Les congés payés sont-ils toujours versés ?
Oui, s’ils sont acquis et non pris à la date de rupture. C’est l’un des droits les plus constants lors d’une démission.
Que se passe-t-il si je ne fais pas mon préavis ?
Si vous n’effectuez pas le préavis de votre propre initiative sans qu’une dispense employeur vous couvre, vous ne percevrez généralement pas l’indemnité compensatrice correspondante. Dans certains cas, un désaccord peut même apparaître sur les conséquences financières du non-respect du préavis.
La clause de non-concurrence est-elle automatique ?

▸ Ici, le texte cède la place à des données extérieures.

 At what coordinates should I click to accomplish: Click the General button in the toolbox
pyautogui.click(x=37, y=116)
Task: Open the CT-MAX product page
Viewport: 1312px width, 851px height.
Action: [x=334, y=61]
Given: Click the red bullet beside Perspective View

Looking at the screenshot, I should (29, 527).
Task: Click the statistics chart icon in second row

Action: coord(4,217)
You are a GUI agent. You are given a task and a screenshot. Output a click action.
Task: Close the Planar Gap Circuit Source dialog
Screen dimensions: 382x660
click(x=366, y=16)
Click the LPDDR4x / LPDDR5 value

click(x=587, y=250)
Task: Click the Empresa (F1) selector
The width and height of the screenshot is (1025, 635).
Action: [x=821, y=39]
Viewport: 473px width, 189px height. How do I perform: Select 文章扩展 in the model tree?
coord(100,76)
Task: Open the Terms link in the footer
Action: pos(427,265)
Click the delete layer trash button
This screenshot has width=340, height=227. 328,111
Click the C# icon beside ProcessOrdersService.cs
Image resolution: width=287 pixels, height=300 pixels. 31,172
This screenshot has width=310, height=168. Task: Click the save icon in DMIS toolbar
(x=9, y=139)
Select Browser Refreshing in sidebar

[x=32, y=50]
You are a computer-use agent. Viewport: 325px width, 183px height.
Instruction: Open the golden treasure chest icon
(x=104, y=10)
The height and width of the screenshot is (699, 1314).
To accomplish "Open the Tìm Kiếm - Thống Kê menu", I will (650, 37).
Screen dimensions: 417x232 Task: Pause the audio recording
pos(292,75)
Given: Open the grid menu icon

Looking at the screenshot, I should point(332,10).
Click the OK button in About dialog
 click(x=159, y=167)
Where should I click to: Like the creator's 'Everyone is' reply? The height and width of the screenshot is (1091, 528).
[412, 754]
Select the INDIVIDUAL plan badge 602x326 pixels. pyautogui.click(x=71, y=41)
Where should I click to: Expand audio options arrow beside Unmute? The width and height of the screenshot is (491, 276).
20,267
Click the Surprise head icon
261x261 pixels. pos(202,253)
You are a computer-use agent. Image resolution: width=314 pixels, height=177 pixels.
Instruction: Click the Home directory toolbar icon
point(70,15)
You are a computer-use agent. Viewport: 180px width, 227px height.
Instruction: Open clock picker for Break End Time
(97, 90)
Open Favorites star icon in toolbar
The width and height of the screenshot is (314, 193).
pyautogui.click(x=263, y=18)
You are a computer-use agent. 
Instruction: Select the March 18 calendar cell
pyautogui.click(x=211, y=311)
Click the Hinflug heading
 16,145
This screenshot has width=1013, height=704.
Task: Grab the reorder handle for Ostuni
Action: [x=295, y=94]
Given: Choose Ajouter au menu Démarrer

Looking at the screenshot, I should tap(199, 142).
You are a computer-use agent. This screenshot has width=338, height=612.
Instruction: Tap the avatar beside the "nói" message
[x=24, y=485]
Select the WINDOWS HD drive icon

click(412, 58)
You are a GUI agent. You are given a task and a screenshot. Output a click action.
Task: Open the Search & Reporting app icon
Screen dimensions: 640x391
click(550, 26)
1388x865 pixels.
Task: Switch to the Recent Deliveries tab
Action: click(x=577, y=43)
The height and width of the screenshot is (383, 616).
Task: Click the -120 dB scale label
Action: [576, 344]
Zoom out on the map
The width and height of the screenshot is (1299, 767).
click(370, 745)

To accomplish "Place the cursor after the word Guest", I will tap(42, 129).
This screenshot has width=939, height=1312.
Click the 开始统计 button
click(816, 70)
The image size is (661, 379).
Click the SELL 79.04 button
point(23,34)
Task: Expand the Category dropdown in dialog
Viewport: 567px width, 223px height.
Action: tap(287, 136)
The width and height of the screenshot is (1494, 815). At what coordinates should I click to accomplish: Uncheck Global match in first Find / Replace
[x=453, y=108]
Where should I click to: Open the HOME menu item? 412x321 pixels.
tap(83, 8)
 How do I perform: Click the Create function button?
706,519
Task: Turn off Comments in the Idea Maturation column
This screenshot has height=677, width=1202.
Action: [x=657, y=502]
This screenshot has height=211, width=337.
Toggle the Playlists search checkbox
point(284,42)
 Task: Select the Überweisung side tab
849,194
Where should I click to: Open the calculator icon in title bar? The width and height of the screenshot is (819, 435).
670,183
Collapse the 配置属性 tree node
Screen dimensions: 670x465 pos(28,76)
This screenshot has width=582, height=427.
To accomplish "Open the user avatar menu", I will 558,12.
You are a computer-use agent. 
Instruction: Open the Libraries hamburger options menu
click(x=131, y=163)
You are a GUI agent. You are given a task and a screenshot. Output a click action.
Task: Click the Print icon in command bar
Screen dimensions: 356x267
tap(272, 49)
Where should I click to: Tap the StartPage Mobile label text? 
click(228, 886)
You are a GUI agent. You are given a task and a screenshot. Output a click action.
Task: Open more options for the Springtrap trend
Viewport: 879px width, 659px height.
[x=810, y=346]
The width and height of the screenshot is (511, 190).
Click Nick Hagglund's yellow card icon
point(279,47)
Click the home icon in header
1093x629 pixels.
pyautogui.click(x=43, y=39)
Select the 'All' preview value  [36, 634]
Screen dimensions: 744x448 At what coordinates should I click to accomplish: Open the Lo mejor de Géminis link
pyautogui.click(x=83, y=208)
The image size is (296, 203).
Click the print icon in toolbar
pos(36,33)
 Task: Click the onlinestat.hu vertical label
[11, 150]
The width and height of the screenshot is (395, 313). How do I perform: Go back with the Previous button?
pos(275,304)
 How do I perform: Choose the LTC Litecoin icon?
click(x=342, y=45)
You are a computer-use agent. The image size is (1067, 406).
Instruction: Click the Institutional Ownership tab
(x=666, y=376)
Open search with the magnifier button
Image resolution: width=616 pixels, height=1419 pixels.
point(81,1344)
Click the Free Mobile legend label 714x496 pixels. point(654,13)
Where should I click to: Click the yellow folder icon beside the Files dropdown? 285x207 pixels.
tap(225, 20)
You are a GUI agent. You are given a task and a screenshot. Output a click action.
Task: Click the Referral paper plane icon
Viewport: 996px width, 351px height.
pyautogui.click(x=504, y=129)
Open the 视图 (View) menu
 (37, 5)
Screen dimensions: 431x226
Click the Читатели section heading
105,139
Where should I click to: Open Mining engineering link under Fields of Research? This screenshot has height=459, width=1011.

Non. Elle doit être prévue et valide. Son application, sa levée et sa contrepartie financière dépendent de votre contrat et de la convention collective.
Conclusion
Pour bien comprendre le calcul d’une indemnité de fin de contrat en CDI après démission, il faut retenir une idée simple : la démission n’ouvre en principe pas droit à une indemnité de rupture. Le bon calcul n’est donc pas celui d’une “prime de départ”, mais celui des sommes déjà acquises et restant dues. Dans la plupart des cas, le cœur du calcul repose sur les congés payés non pris, l’éventuelle indemnité de préavis en cas de dispense par l’employeur, la clause de non-concurrence et les rappels de paie. Utilisez le simulateur ci-dessus pour obtenir une estimation structurée, puis confrontez-la à vos documents contractuels et, si nécessaire, à un professionnel du droit du travail.